Imported Sugar Floods Into Shops

Tuam Herald and Western Advertiser, Saturday, January 11, 1986.

Imported sugar is flooding supermarkets and shops in the West and undermining the future of Tuam Sugar Factory, a North Galway Macra Club claimed this week.

While the region holds its breath in fear of what is considered the third major threat to the factory in less than five years, seven brands of imported sugar are on sale in local outlets, which are only marginally cheaper than the Irish processed varieties, a Cortoon Macra na Feirme survey found.

The glut of imported sugar has prompted the club to embark on a campaign aimed mainly at stockists and suppliers calling on them to deal in Irish sugar only.
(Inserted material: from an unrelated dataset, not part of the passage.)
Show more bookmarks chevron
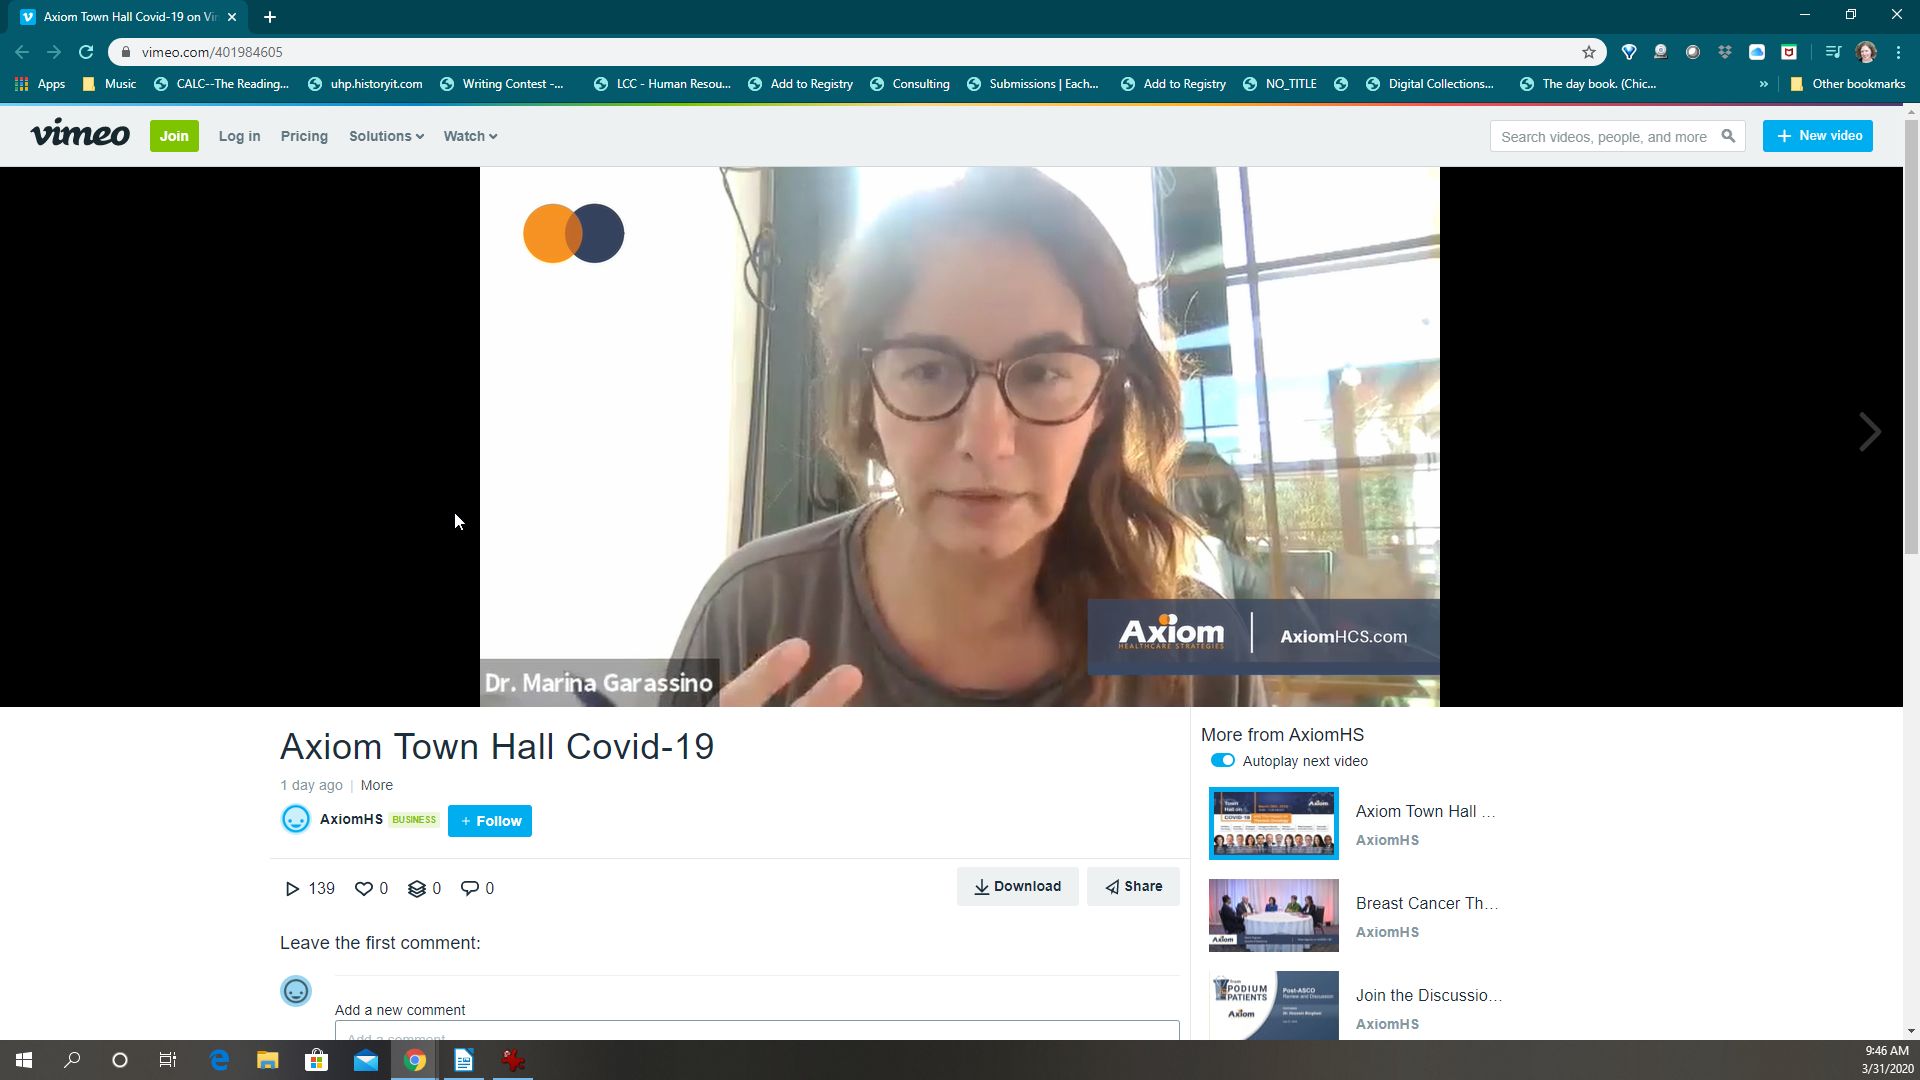This screenshot has height=1080, width=1920. coord(1763,84)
"It is deplorable and cannot be tolerated with the threat it means to the Tuam factory and sugar beet growers," Cortoon Macra chairperson Mary Kelly told the Herald.

"It seems for some time but particularly leading up to Christmas that shops and supermarkets in North Galway stocked foreign sugar." she said.
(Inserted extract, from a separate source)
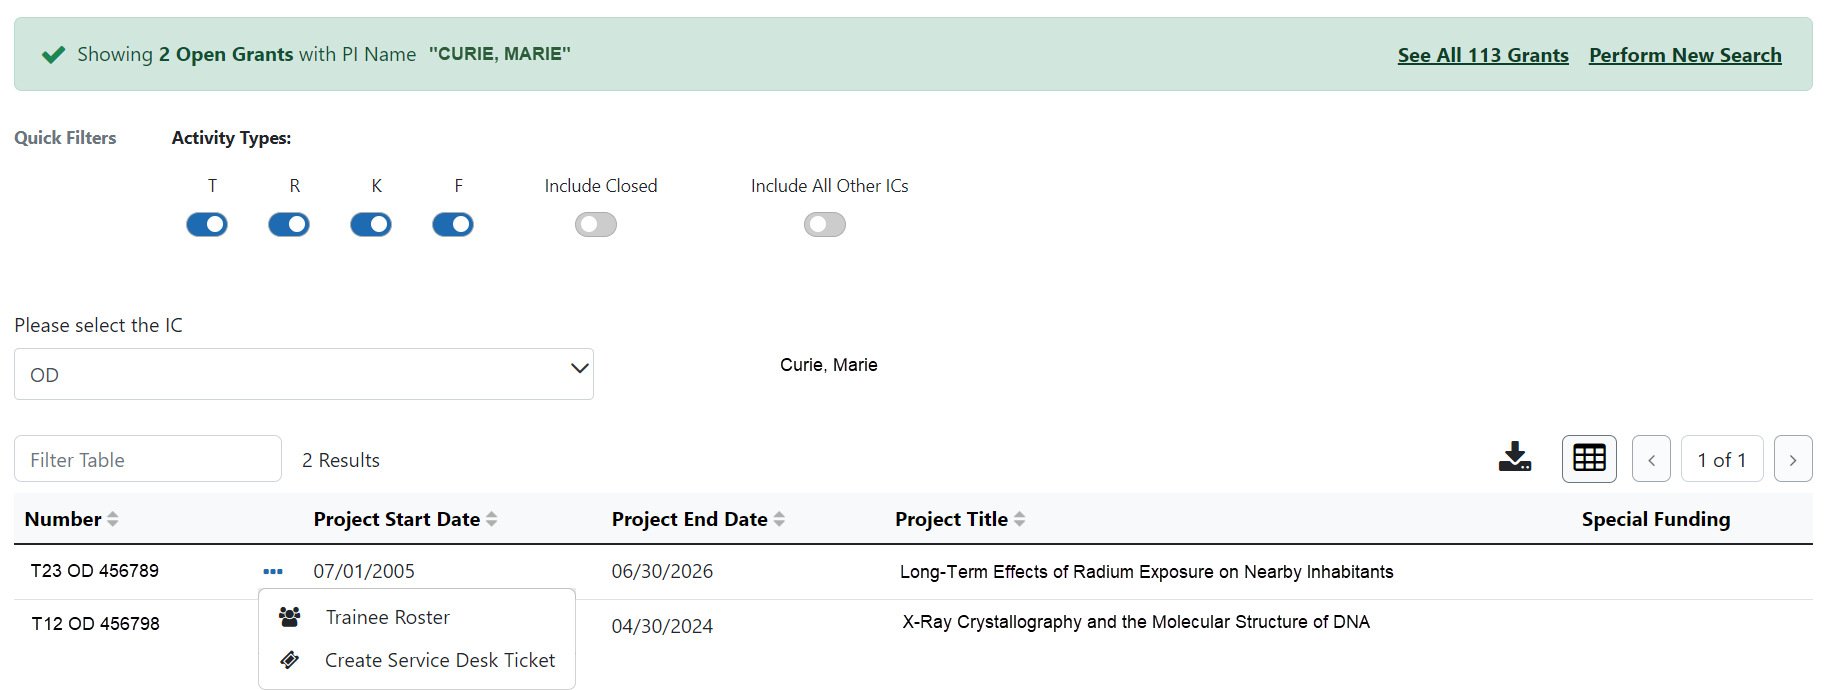Go to previous page arrow
1827x690 pixels.
point(1651,460)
"There is no use in some part of the community pulling their weight in keeping Tuam open, while vital people such as distributors and retailers take such negative action and handle foreign produce."

Cortoon Macra members alone accounted for in excess of 2,500 tonnes of beet supplied to the Tuam plant last year. Their survey found seven foreign sugar brands were available in different outlets in Tuam and surrounding towns, before Christmas.

Member T. J. Gormley, who is also on Tuam B.V.A. Board, said that the B.V A. were aware of the foreign sugar levels for some time and had taken the matter up with Sugar Company executives.

He claimed that some supermarket owners stocking foreign sugar were also pulp merchants who had secured better pulp deals than sugar beet growers.

"Under E.E.C. regulations we cannot stop foreign sugar entering this country," he said. "And it has been coming for a long time in the form of sweets, biscuits and confectionary. But when you find package sugar for sale on Tuam shop shelves it's time to take action."

Photograph of Mary Kelly

Mary kelly, a member of Cortoon Macra na Feirme, shows a variety of foreign sugar which is sold in Tuam.